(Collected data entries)
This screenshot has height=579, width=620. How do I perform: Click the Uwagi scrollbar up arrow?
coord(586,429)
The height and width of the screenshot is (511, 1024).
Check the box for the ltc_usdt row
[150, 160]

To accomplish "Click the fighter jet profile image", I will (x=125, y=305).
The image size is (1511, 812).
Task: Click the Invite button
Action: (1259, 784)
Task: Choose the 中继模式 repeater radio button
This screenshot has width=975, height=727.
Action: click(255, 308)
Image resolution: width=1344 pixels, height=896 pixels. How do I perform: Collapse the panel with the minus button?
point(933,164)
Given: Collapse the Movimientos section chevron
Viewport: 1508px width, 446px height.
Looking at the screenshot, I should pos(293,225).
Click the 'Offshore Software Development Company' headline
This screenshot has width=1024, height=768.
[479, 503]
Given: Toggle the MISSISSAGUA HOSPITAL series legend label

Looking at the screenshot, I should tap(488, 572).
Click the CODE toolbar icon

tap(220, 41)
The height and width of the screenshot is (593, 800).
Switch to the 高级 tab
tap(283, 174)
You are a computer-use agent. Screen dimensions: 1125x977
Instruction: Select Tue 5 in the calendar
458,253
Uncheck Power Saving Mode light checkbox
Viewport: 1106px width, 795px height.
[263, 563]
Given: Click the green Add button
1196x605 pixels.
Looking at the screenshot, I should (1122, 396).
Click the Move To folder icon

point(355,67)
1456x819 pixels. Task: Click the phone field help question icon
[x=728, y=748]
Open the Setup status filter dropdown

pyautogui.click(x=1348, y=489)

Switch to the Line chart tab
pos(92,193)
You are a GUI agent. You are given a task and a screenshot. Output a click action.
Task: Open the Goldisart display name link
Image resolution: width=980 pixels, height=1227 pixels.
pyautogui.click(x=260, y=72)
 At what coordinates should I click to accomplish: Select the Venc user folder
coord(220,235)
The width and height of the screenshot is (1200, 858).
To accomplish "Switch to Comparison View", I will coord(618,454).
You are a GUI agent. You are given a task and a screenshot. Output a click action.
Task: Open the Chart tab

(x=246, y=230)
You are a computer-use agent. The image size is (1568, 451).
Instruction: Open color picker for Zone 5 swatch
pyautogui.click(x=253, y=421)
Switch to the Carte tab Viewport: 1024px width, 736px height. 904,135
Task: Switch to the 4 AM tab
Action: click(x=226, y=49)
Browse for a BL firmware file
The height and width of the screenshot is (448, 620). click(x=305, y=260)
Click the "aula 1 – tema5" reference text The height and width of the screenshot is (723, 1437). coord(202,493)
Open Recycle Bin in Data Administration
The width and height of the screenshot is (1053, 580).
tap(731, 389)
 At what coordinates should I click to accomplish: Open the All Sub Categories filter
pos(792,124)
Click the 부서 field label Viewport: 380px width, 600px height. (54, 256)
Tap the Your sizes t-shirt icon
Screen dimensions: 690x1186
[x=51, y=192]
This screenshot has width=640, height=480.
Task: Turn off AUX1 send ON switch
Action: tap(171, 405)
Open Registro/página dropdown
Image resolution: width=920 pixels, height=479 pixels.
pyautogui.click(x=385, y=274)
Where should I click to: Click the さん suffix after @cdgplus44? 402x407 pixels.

Task description → Reproduce the entries above in full, precisely as written.

Result of the task →
This screenshot has height=579, width=620. How do I perform: Click the Uwagi scrollbar up arrow?
coord(586,429)
The height and width of the screenshot is (511, 1024).
Check the box for the ltc_usdt row
[150, 160]

To accomplish "Click the fighter jet profile image", I will (x=125, y=305).
The image size is (1511, 812).
Task: Click the Invite button
Action: (1259, 784)
Task: Choose the 中继模式 repeater radio button
This screenshot has width=975, height=727.
Action: click(255, 308)
Image resolution: width=1344 pixels, height=896 pixels. How do I perform: Collapse the panel with the minus button?
point(933,164)
Given: Collapse the Movimientos section chevron
Viewport: 1508px width, 446px height.
Looking at the screenshot, I should pos(293,225).
Click the 'Offshore Software Development Company' headline
This screenshot has width=1024, height=768.
[479, 503]
Given: Toggle the MISSISSAGUA HOSPITAL series legend label

Looking at the screenshot, I should tap(488, 572).
Click the CODE toolbar icon

tap(220, 41)
The height and width of the screenshot is (593, 800).
Switch to the 高级 tab
tap(283, 174)
You are a computer-use agent. Screen dimensions: 1125x977
Instruction: Select Tue 5 in the calendar
458,253
Uncheck Power Saving Mode light checkbox
Viewport: 1106px width, 795px height.
[263, 563]
Given: Click the green Add button
1196x605 pixels.
Looking at the screenshot, I should (1122, 396).
Click the Move To folder icon

point(355,67)
1456x819 pixels. Task: Click the phone field help question icon
[x=728, y=748]
Open the Setup status filter dropdown

pyautogui.click(x=1348, y=489)

Switch to the Line chart tab
pos(92,193)
You are a GUI agent. You are given a task and a screenshot. Output a click action.
Task: Open the Goldisart display name link
Image resolution: width=980 pixels, height=1227 pixels.
pyautogui.click(x=260, y=72)
 At what coordinates should I click to accomplish: Select the Venc user folder
coord(220,235)
The width and height of the screenshot is (1200, 858).
To accomplish "Switch to Comparison View", I will coord(618,454).
You are a GUI agent. You are given a task and a screenshot. Output a click action.
Task: Open the Chart tab

(x=246, y=230)
You are a computer-use agent. The image size is (1568, 451).
Instruction: Open color picker for Zone 5 swatch
pyautogui.click(x=253, y=421)
Switch to the Carte tab Viewport: 1024px width, 736px height. 904,135
Task: Switch to the 4 AM tab
Action: click(x=226, y=49)
Browse for a BL firmware file
The height and width of the screenshot is (448, 620). click(x=305, y=260)
Click the "aula 1 – tema5" reference text The height and width of the screenshot is (723, 1437). coord(202,493)
Open Recycle Bin in Data Administration
The width and height of the screenshot is (1053, 580).
tap(731, 389)
 At what coordinates should I click to accomplish: Open the All Sub Categories filter
pos(792,124)
Click the 부서 field label Viewport: 380px width, 600px height. (54, 256)
Tap the Your sizes t-shirt icon
Screen dimensions: 690x1186
[x=51, y=192]
This screenshot has width=640, height=480.
Task: Turn off AUX1 send ON switch
Action: tap(171, 405)
Open Registro/página dropdown
Image resolution: width=920 pixels, height=479 pixels.
pyautogui.click(x=385, y=274)
Where should I click to: Click the さん suffix after @cdgplus44? 402x407 pixels.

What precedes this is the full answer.